Pada jumpa pers koalisi LSM di Jakarta, hari Rabu (17/09/2014), Koordinator Jikalahari, Muslim Rasyid mengatakan meskipun APRIL (Asia Pacific Resources International Limited) /RGM (Raja Garuda Mas) dan APP (Asia Pulp and Paper) /SMG (Sinar Mas Group) telah mengumumkan komitmen baru untuk tidak lagi menggunakan kayu dari hutan alam, hasil investigasi Jikalahari masih menemukan dugaan pelanggaran atas komitmen yang telah mereka sepakati.
“Kita masih menemukan APRIL menebang hutan alam di Pulau Padang dan melanggar kesepakatan penghentian sementara operasional mereka di Desa Bagan Melibur. Sementara pada konsesi Mutiara Sabuk Katulistiwa pemasok APP/SMG, kami menemukan alat berat di lokasi komitmen moratorium, pembongkaran gambut untuk kanal, dan tumpang tindih lahan dengan perkebunan sawit PT. Setia Agro Lestari (SAL)” ungkap Muslim.
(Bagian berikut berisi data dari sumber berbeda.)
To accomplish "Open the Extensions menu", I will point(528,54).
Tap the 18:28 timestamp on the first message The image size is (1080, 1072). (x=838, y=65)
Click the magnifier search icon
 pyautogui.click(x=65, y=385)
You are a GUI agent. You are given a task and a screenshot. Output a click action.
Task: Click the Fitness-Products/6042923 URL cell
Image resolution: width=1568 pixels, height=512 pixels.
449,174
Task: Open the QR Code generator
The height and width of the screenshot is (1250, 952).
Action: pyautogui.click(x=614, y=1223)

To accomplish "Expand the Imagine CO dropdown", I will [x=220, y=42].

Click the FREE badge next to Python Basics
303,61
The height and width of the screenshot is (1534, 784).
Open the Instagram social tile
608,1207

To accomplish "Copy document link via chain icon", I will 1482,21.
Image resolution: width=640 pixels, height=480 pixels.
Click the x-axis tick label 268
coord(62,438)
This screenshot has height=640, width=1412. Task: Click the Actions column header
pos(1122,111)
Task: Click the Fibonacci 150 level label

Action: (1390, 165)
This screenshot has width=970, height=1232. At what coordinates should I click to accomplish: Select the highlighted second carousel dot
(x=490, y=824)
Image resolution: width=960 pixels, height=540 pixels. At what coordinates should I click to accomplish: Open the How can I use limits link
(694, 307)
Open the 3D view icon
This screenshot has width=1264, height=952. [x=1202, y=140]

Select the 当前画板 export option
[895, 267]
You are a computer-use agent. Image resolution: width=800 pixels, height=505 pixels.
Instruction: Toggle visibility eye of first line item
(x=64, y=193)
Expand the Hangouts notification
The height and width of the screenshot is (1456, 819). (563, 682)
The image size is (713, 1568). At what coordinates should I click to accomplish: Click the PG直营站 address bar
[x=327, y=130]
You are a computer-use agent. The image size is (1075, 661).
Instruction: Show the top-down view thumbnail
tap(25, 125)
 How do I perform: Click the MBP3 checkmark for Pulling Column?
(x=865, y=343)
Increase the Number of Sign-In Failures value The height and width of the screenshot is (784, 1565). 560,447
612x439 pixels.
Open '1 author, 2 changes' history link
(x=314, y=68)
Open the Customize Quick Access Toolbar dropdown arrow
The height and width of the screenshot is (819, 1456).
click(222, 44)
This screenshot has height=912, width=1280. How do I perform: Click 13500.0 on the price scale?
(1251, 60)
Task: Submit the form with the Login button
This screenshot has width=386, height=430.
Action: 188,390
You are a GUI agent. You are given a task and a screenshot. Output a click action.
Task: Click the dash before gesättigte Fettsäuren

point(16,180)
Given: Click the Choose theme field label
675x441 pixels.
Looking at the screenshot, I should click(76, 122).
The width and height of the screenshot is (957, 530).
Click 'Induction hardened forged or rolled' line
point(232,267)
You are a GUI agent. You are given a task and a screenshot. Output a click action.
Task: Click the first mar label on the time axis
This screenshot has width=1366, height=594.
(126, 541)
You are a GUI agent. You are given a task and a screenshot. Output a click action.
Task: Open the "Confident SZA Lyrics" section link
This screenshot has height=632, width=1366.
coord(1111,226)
Menanggapi hal tersebut, APP mempersilahkan Jikalahari untuk mengadukan kepada mereka. “Segala data dan info lengkap yang telah dikumpulkan oleh Jikalahari terkait PT. Mutiara Sabuk Khatulistiwa kami minta untuk disampaikan kepada kami melalui jalur Grievance Procedure, agar segera dapat kami tindaklanjuti dengan verifikasi di lapangan,” kata Aniela dari APP.